> [Source material]:
::::::::
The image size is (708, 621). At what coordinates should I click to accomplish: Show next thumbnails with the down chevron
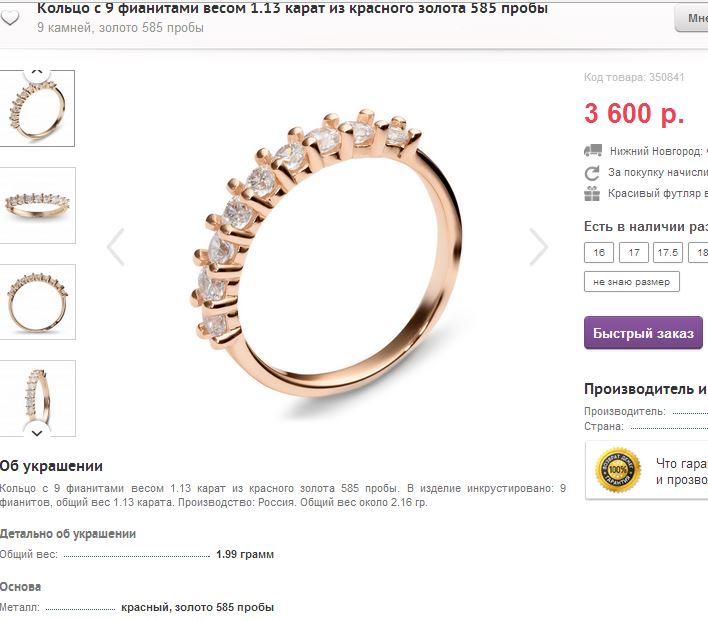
::::::::
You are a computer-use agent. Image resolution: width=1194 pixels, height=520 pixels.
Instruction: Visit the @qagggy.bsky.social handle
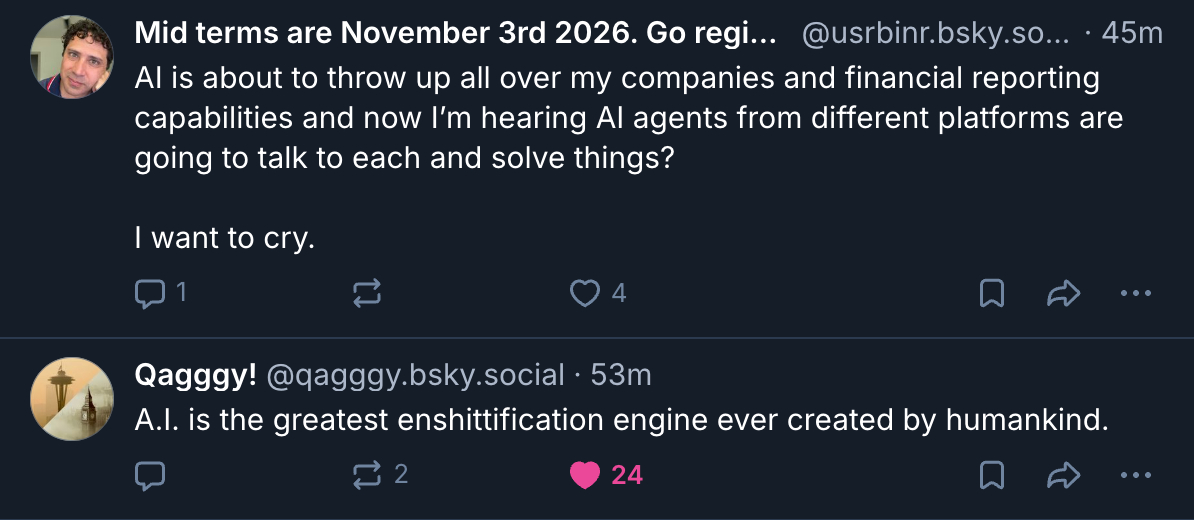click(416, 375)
::::::::
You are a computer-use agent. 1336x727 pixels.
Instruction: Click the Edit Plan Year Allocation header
::::::::
> [Problem details]: Take the entries above and copy out all lines with the string "agent".

> [Solution to this problem]:
You are a computer-use agent. Image resolution: width=1194 pixels, height=520 pixels.
You are a computer-use agent. 1336x727 pixels.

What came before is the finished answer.